Stored data -
>>>

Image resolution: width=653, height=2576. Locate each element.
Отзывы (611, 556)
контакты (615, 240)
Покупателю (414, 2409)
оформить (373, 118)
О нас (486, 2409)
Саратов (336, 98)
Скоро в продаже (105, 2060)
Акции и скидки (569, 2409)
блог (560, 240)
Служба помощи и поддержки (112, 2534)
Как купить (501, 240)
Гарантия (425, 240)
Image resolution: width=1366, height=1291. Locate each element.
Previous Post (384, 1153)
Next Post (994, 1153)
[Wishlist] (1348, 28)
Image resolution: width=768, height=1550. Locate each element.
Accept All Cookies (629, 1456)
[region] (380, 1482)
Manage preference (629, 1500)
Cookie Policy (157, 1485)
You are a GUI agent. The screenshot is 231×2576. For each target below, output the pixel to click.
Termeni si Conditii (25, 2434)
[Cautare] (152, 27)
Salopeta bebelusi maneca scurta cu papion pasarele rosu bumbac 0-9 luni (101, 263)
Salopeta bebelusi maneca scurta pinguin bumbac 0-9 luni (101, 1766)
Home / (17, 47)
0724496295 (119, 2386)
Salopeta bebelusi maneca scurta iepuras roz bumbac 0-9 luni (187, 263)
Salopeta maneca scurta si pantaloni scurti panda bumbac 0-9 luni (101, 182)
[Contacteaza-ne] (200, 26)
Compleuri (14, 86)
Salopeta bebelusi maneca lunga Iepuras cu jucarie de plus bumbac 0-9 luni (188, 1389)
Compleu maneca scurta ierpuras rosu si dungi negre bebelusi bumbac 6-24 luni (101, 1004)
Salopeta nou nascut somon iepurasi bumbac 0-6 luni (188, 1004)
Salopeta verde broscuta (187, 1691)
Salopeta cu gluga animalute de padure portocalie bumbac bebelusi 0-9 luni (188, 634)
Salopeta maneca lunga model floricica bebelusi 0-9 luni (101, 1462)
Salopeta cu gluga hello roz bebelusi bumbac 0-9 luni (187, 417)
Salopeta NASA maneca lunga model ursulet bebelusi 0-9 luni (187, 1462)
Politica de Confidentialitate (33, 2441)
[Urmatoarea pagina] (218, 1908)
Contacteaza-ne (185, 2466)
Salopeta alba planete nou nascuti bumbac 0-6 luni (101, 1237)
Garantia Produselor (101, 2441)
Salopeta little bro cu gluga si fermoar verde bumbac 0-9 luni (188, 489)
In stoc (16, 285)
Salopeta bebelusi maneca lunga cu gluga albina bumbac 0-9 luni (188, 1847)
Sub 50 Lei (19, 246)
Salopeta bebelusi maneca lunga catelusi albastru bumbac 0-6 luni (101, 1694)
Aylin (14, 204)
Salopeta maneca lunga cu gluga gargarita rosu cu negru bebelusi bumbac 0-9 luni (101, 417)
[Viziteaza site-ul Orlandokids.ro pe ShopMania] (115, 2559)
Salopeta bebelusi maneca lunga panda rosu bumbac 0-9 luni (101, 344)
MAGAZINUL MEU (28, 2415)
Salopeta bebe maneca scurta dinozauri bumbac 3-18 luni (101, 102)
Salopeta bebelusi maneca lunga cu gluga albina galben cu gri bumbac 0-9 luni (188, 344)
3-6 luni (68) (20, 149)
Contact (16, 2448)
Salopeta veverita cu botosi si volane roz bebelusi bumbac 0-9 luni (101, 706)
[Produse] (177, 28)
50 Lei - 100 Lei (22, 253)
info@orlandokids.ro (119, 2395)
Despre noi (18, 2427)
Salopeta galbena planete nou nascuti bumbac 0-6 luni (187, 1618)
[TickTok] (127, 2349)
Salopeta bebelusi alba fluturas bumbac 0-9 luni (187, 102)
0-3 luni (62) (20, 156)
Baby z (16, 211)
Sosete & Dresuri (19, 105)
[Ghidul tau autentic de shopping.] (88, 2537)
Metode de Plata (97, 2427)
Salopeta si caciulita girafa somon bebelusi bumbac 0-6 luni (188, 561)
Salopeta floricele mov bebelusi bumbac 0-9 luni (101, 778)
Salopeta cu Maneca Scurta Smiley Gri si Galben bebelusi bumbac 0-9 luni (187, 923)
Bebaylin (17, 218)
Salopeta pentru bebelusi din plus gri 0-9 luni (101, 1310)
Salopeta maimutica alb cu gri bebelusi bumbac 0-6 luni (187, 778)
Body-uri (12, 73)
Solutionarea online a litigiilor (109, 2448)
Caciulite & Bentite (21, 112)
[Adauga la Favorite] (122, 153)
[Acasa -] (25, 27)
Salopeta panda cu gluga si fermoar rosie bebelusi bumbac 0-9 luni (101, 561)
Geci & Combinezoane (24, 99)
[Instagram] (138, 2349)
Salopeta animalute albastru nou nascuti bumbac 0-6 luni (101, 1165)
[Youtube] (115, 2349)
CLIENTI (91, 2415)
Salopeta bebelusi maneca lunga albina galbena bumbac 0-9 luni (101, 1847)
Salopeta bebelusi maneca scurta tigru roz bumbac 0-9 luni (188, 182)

<<<

Problem to solve - All that should be written out is the stretch of lines above between the one holding "[Ghidul tau autentic de shopping.] (88, 2537)" and the one holding "Solutionarea online a litigiilor (109, 2448)", inclusive, exactly as given.

Response for this exercise -
[Ghidul tau autentic de shopping.] (88, 2537)
Metode de Plata (97, 2427)
Salopeta si caciulita girafa somon bebelusi bumbac 0-6 luni (188, 561)
Salopeta floricele mov bebelusi bumbac 0-9 luni (101, 778)
Salopeta cu Maneca Scurta Smiley Gri si Galben bebelusi bumbac 0-9 luni (187, 923)
Bebaylin (17, 218)
Salopeta pentru bebelusi din plus gri 0-9 luni (101, 1310)
Salopeta maimutica alb cu gri bebelusi bumbac 0-6 luni (187, 778)
Body-uri (12, 73)
Solutionarea online a litigiilor (109, 2448)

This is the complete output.